Fava and Tofu Bean Dip
This is a quick and easy recipe to make, and no wonder, people have had plenty of time to perfect the eating of them. Fava beans (also known as broad beans) have been grown and eaten for over 6,000 years. One can make this dip with fresh, canned, or dried fava beans. If beginning with the dried bean, they will need to be soaked overnight, rinsed and cooked again. One might find them for sale – still in their pod – young and small. If so, they just need to be shucked and are ready to eat. If they are larger and more mature the skin will need to be removed, as the older they get the tougher the outer skin will be. Some stores offer fava beans cooked, shelled, and vacuum-packed ready to use. If using raw the finished product will have a green color. If cooked the color will turn a light tan, creamy color. Either is fine depending upon availability and preference. Serve with vegetable sticks, which are also included below.
2 cups fava beans, baby raw or cooked (one pound of unshelled beans = 1 cup of shelled)
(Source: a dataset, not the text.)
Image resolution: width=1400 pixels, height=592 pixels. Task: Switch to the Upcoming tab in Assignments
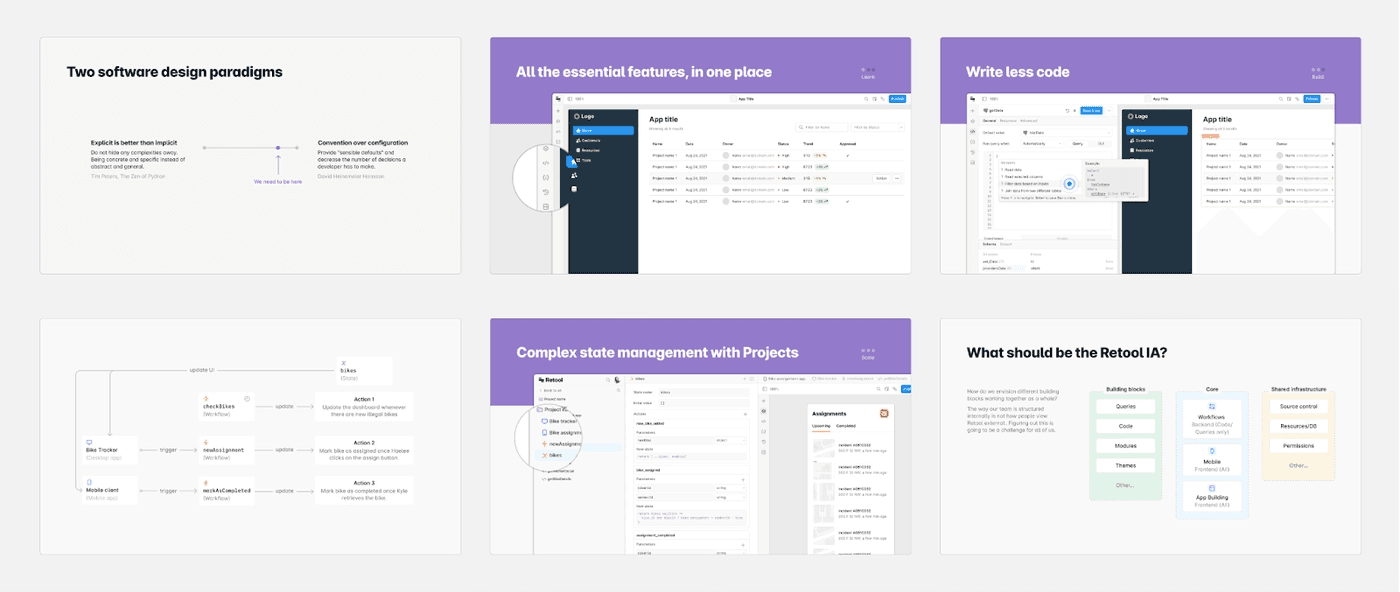(820, 425)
Or the quick fix is two cans of cooked fava bean, drained and rinsed.
½ cup medium tofu
½ cup almond meal
¼ cup parsley, chopped
1 medium yellow onion, chopped
1 tablespoon fresh garlic, minced
2 tablespoons olive oil
4 tablespoons lemon juice
1 tablespoons maple syrup
½ teaspoon turmeric
½ teaspoon salt
Dash of cayenne pepper to taste
18 carrot sticks
18 jicama sticks
18 zucchini sticks
In a small pan heat the olive oil and sauté the onions and garlic until the onions are translucent, and set aside to cool. The fava beans can be used raw, but make sure they are very young and have not developed the tough outer skin. If they are mature drop them in salted boiling water for 1 minute and then blanche them in ice water. This will make them easier to peel. Place all ingredients into the blender and whir away until smooth. Cut the carrots, jicama, and zucchini into sticks approximately 2½” to 3″ long.
Lemon juice and tofu are of water. Fava beans might seem like a plant of earth, but they are hidden away in a pod, and have a good amount of moisture, so they are of water. The onions are water of fire. Maple syrup is of fire of water, because the resin of the tree is watery and it must go through a heating process in order to become syrup. Turmeric is a spicy tasting rhizome of fire, and when dried is air of earth. Almond meal and parsley are of air, and cayenne, garlic and olive oil are of fire. For the vegetable sticks, carrots are water of fire, jicama is of water, and zucchini is of earth.